TL;DR
Fetch content from R using WordPress REST API + Application Passwords. Make API calls with httr2, manipulate data with tidyverse. List draft, publish, pending content and analyze them.
| Component | Tool/Method |
|---|---|
| API Client | httr2::request() |
| Authentication | Application Passwords |
| Data Processing | tidyverse (tibble, dplyr) |
| Endpoint | /wp-json/wp/v2/posts |
| Max Per Page | 100 (pagination required) |
WordPress sites often accumulate content in various states due to multiple authors, AI-assisted content creation, and editorial workflows.
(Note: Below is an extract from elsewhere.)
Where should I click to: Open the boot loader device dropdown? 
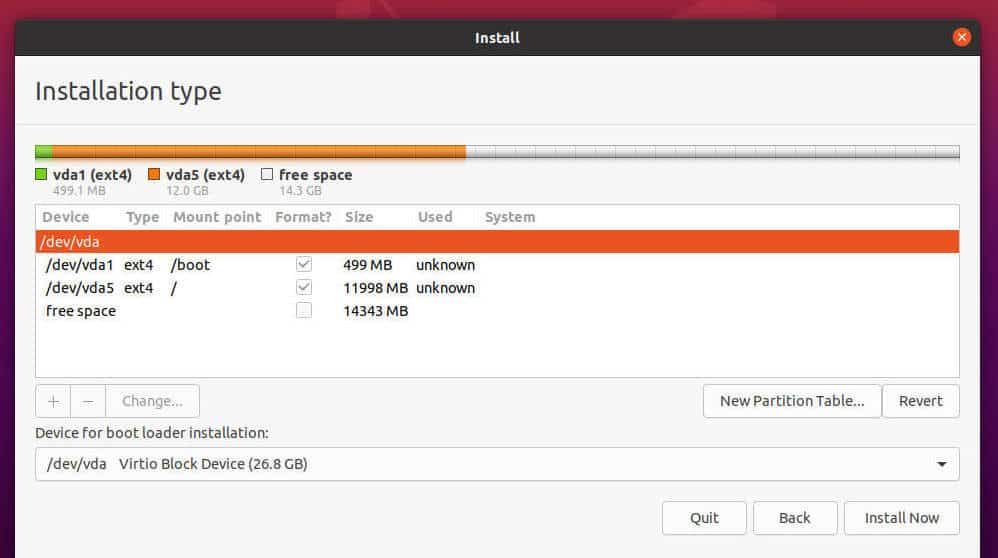[496, 464]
Drafts, scheduled posts, orphan pages… Regular tracking is critical for content strategy health.
In this post, I’ll explain how to list and perform basic analysis on your WordPress content using R.
For advanced analysis and an interactive dashboard, check out the R Shiny Content Intelligence Dashboard post.
Requirements
# Package installation
install.packages(c("httr2", "tidyverse", "jsonlite"))
library(httr2)
library(jsonlite)
library(tidyverse)
WordPress REST API Connection
REST API is enabled by default in WordPress 4.7+. We’ll use Application Passwords for authentication (WordPress 5.6+).
Creating an Application Password
- WordPress Admin → Users → Profile
- Navigate to “Application Passwords” section
- Enter a name (e.g., “R Script”)
- Click “Add New Application Password”
- Copy the generated password (shown only once)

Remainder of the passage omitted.